Not all writers saw much good in human beings. All these darker writers served a good purpose in helping the world see that good and evil are never pure and that living well means making moral choices every day:

● Edgar Allan Poe (1845) lived on the dark side of madness and evil with stories like “The Fall of the House of Usher” and poems like “The Raven.”

● Nathaniel Hawthorne wrote The Scarlet Letter (1850), about a woman who had a secret affair with a minister, bore his child out of wedlock, and had to wear a scarlet A for adultery.

● Herman Melville’s Moby-Dick (1851), one of the greatest American novels, tells the story of a sea captain’s obsessive hunt for a great white whale.

Painting began to show the beauty of the American landscape. The Hudson River School, active from 1850 to 1875, painted dramatic American landscapes, especially featuring the Hudson River area in northern New York. This movement made more people stop to appreciate the wonders of nature.

Question: What was the Hudson River School of painting?

Answer: The Hudson River School painted dramatic American landscapes, especially featuring the Hudson River area in northern New York.

### STATED TASK 1:
Answer these questions about the passage on American writers and painters:
(a) In what year was The Scarlet Letter published?
(b) What does the sea captain hunt in Moby-Dick?
(c) During which years was the Hudson River School active?
### STATED TASK 2:
Extract the entries from the line containing "At what (x,y)" through the end of the entries, both ends included, and copy them exactly. Omit the pictures.
The passage above has no connection to the entries that come after it.

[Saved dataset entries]

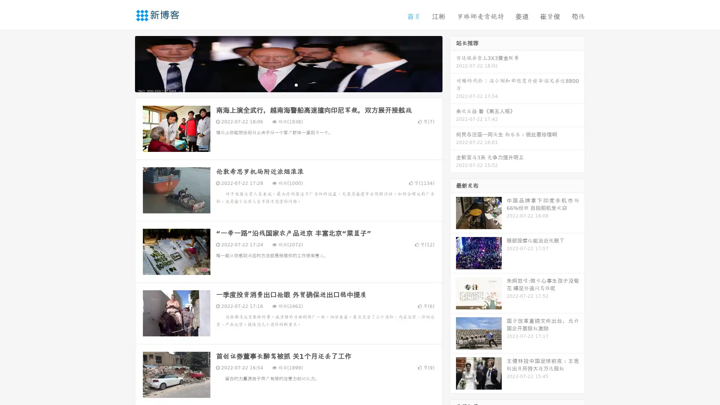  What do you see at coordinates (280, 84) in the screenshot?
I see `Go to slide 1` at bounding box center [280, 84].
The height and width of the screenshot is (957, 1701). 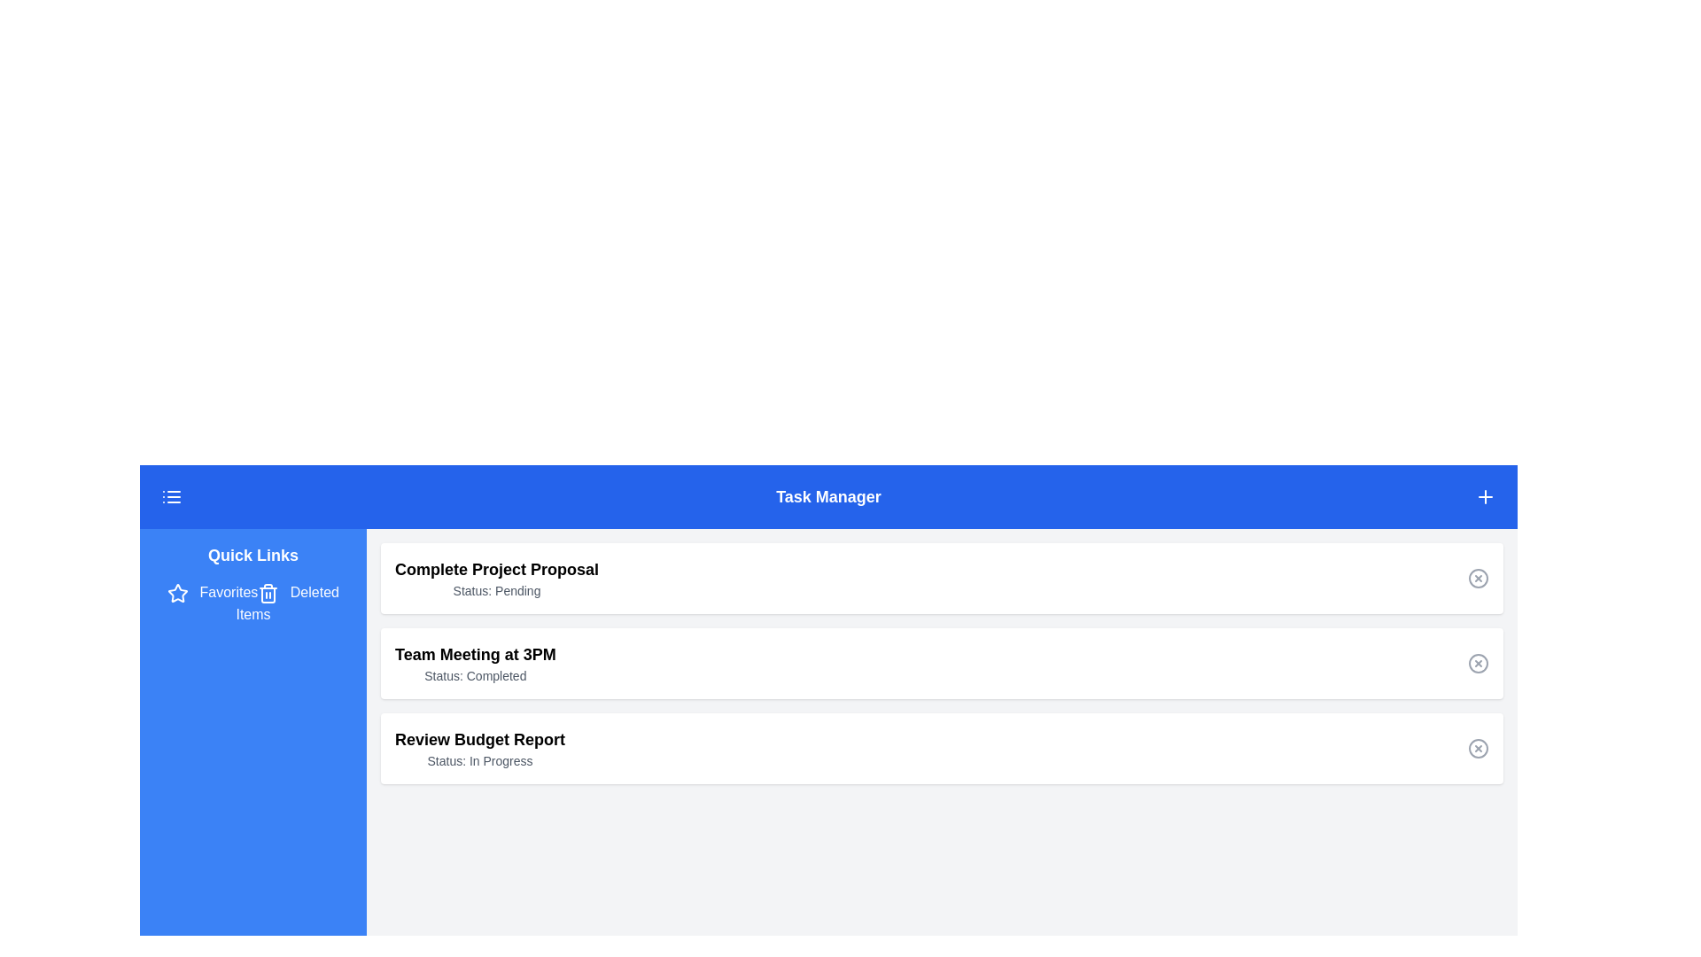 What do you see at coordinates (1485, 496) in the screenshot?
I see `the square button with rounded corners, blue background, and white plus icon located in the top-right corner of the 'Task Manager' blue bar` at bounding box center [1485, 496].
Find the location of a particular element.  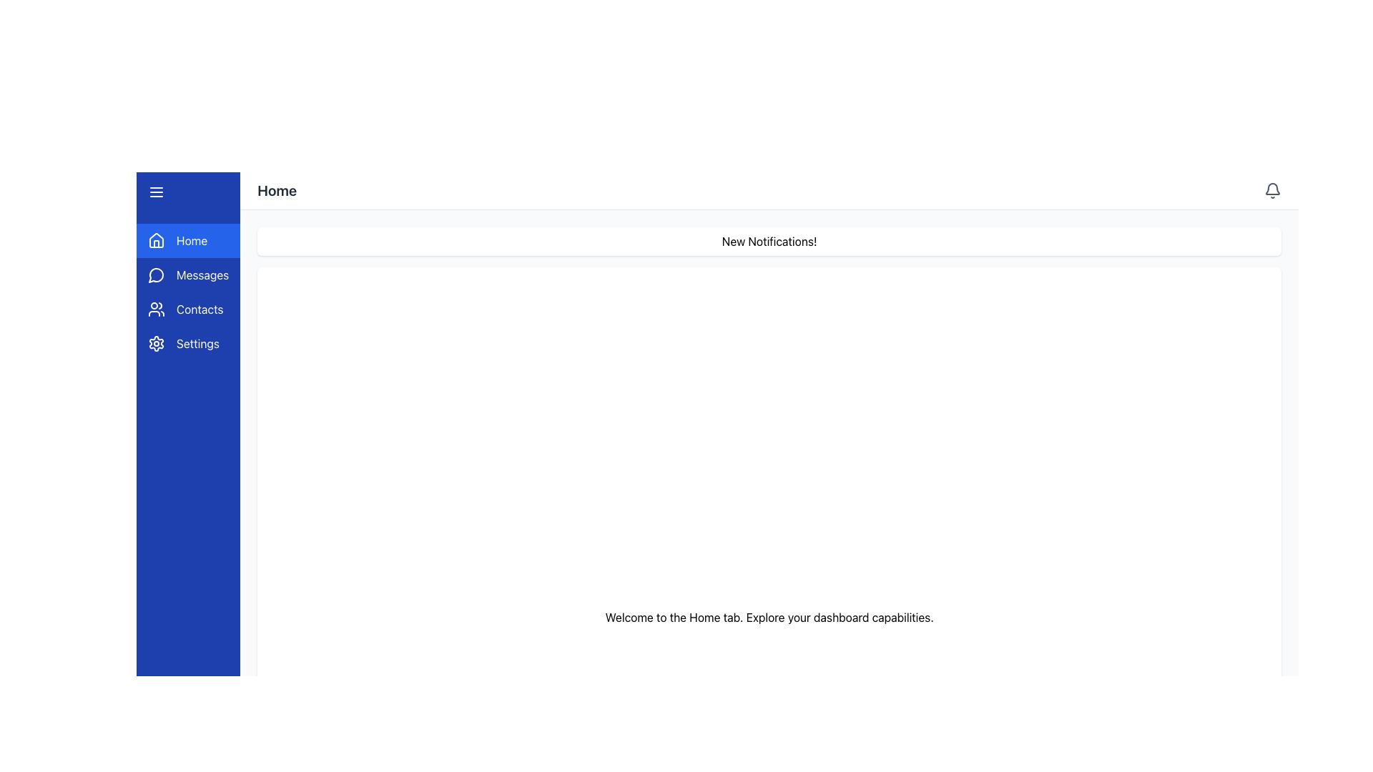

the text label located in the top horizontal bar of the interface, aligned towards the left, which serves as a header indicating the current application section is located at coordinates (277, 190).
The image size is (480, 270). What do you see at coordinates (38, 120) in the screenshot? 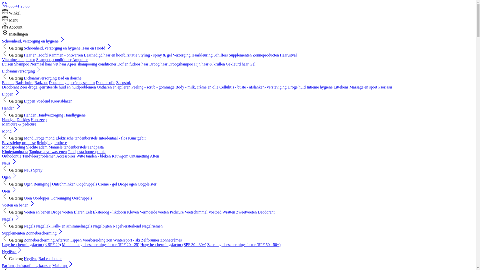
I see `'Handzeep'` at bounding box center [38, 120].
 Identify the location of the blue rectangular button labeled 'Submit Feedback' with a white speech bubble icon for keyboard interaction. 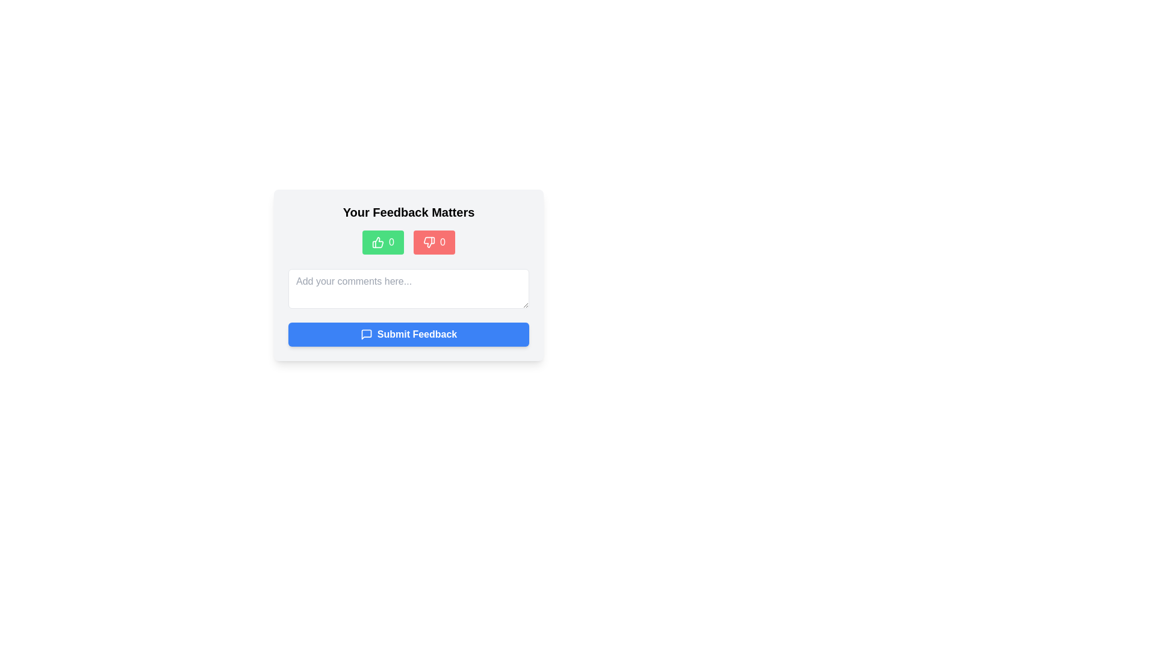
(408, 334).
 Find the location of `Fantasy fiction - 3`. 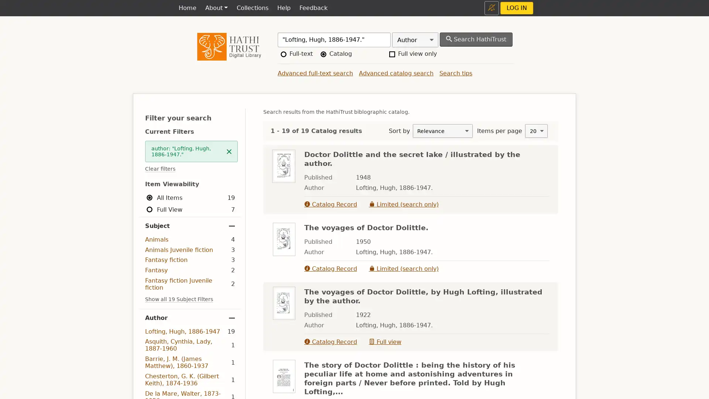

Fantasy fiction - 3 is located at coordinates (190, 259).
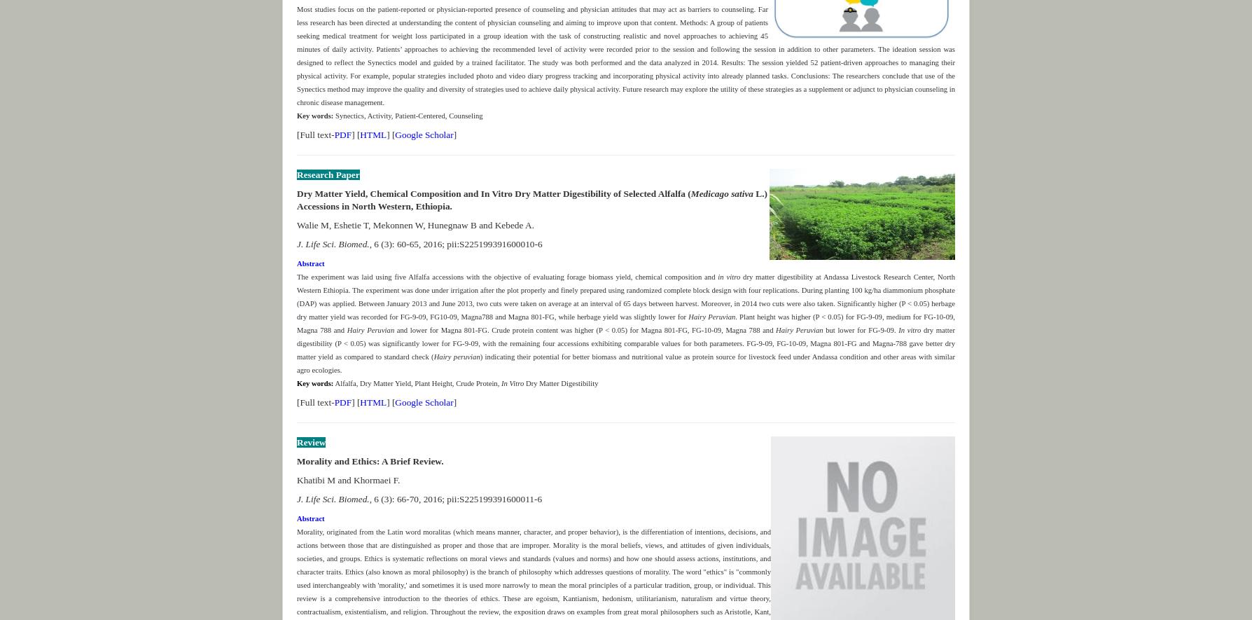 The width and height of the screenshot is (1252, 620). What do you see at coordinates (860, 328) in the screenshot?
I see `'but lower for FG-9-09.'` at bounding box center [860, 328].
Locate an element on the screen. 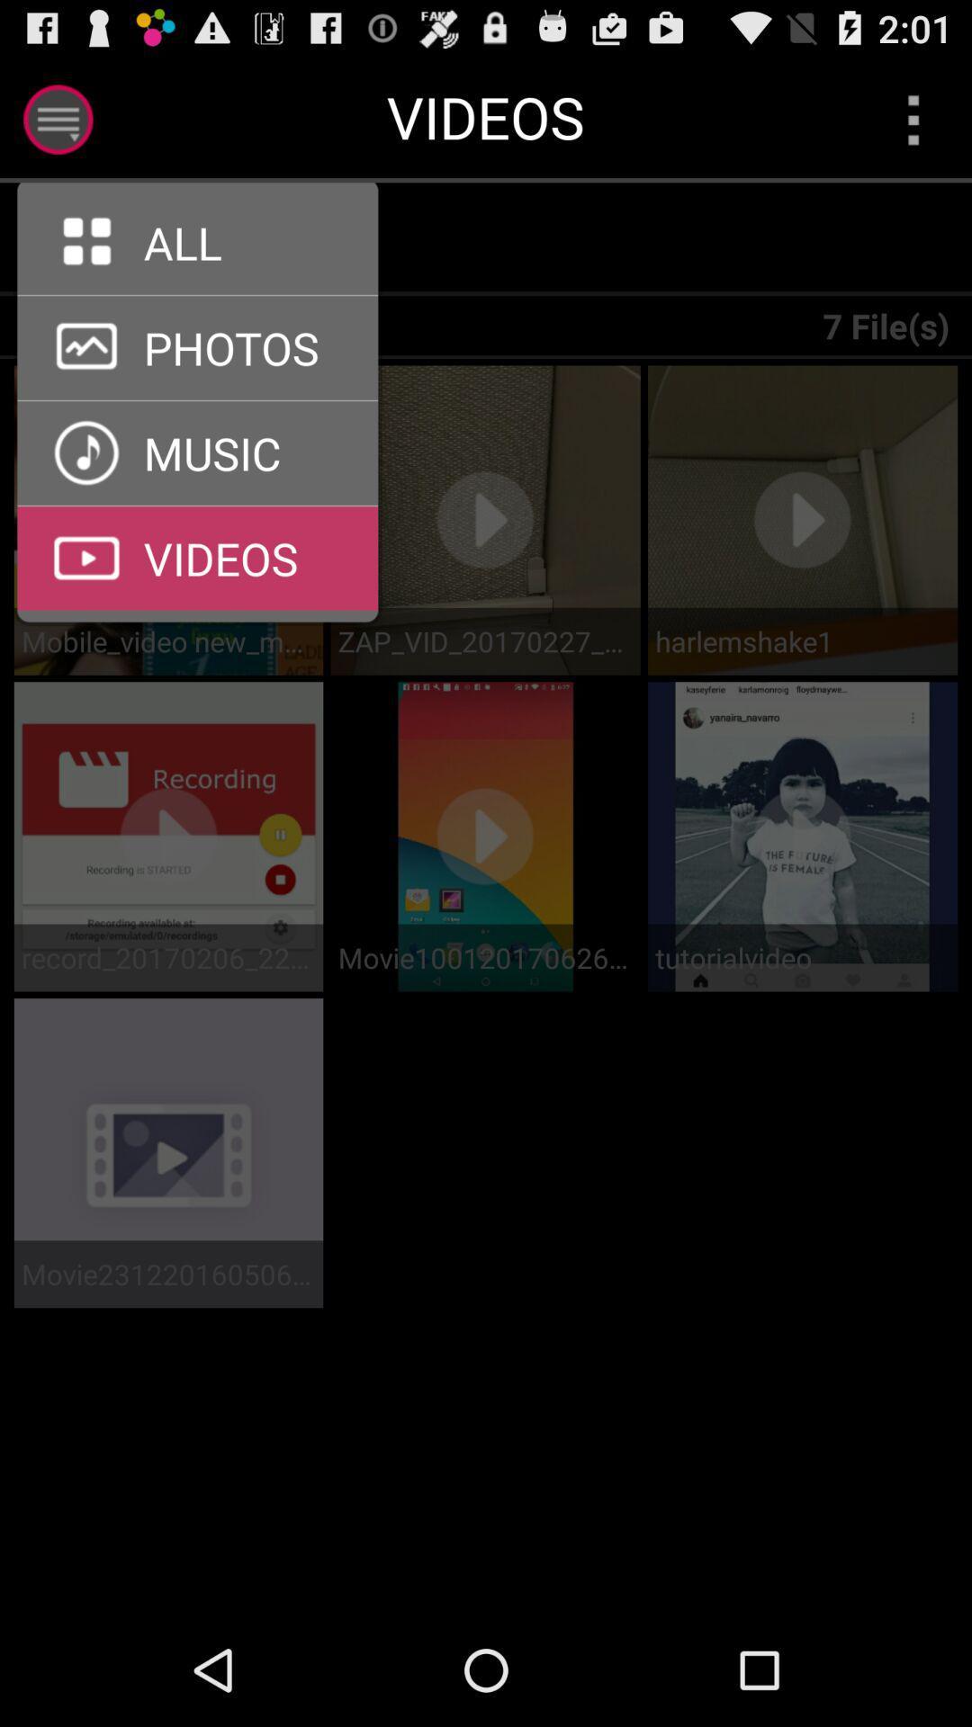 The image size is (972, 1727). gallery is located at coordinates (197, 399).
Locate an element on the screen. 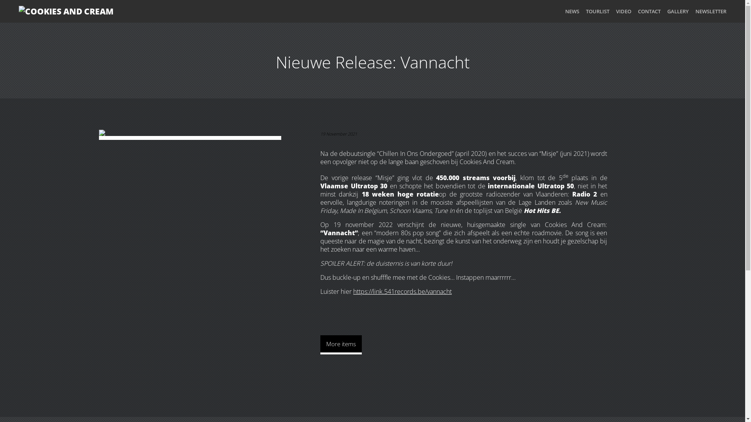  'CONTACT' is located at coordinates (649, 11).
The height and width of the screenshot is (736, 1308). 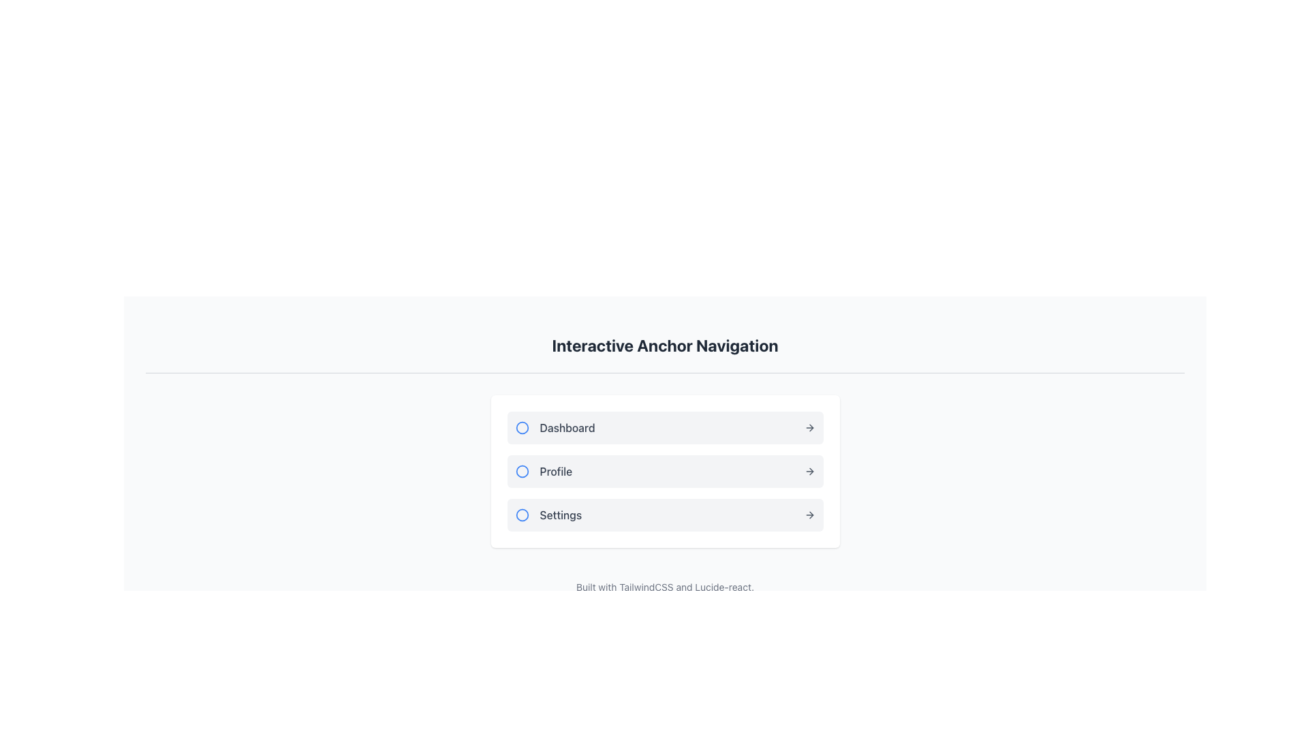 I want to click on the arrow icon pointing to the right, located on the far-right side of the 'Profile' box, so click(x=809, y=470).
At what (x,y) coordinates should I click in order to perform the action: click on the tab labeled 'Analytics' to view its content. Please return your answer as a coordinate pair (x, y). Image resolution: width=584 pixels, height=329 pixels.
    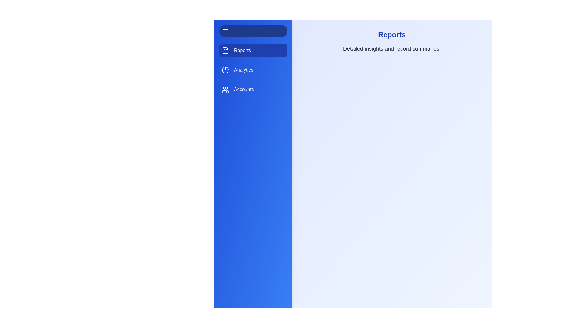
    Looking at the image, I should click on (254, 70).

### EXERCISE RESULT 1:
(a) 1850
(b) A great white whale
(c) From 1850 to 1875

### EXERCISE RESULT 2:
At what (x,y) coordinates should I click in order to perform the action: click on the tab labeled 'Analytics' to view its content. Please return your answer as a coordinate pair (x, y). Image resolution: width=584 pixels, height=329 pixels.
    Looking at the image, I should click on (254, 70).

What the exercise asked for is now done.